■ Текст ■
──────
Но надобно признаться, что, если частые литературные явления имеют оттого более значительности и, так сказать, более соку, зато литература в общем объеме своем представляет странный хаос противоречащих мнений, несвязных систем, воздушных разлетающихся теорий, минутных, выдуманных верований и в основании всего совершенное отсутствие всякого убеждения, которое могло бы назваться не только общим, но хотя господствующим. Каждое новое усилие мысли выражается новою системою, каждая новая система, едва рождаясь, сразу уничтожает все предыдущее и, уничтожая их, сама умирает в минуту рождения, так что, беспрестанно работая, ум человеческий не может успокоиться ни на одном добытом результате, постоянно стремясь к построению какого-то великого, заоблачного здания, нигде не находит опоры, чтобы утвердить хотя бы один первый камень для нешатающегося фундамента.
Оттого во всех сколько-нибудь замечательных произведениях словесности, во всех важных явлениях мысли на Западе, начиная с новейшей философии Шеллинга и оканчивая давно забытой системой сенсимонистов[161], обыкновенно находим мы две различные стороны: одна почти всегда возбуждает сочувствие в публике и часто заключает в себе много истинного, дельного и двигающего вперед мысль, это сторона отрицательная, полемическая, опровержение систем и мнений, предшествовавших излагаемому убеждению; другая сторона, если иногда и возбуждает сочувствие, то почти всегда ограниченное и скоро проходящее: эта сторона положительная, то есть именно та, что составляет особенность новой мысли, ее сущность, ее право на жизнь за пределами первого любопытства.
──────
■ Исходные данные ■

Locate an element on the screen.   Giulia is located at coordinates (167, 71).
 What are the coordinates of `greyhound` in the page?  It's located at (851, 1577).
──────
■ Задания ■
a - Почему, согласно тексту о западной литературе, человеческий ум не может успокоиться ни на одном добытом результате?
b - Процитируйте из текста о западной литературе отрывок, начиная со слов «Оттого во всех» и заканчивая словами «пределами первого любопытства.».

■ Решения заданий ■
a - Каждое новое усилие мысли выражается новой системой. Едва родившись, она уничтожает все предыдущие и, уничтожая их, сама умирает в минуту рождения. Поэтому ум, постоянно стремясь построить великое заоблачное здание, нигде не находит опоры, чтобы заложить хотя бы первый камень прочного фундамента.

b -
Оттого во всех сколько-нибудь замечательных произведениях словесности, во всех важных явлениях мысли на Западе, начиная с новейшей философии Шеллинга и оканчивая давно забытой системой сенсимонистов[161], обыкновенно находим мы две различные стороны: одна почти всегда возбуждает сочувствие в публике и часто заключает в себе много истинного, дельного и двигающего вперед мысль, это сторона отрицательная, полемическая, опровержение систем и мнений, предшествовавших излагаемому убеждению; другая сторона, если иногда и возбуждает сочувствие, то почти всегда ограниченное и скоро проходящее: эта сторона положительная, то есть именно та, что составляет особенность новой мысли, ее сущность, ее право на жизнь за пределами первого любопытства.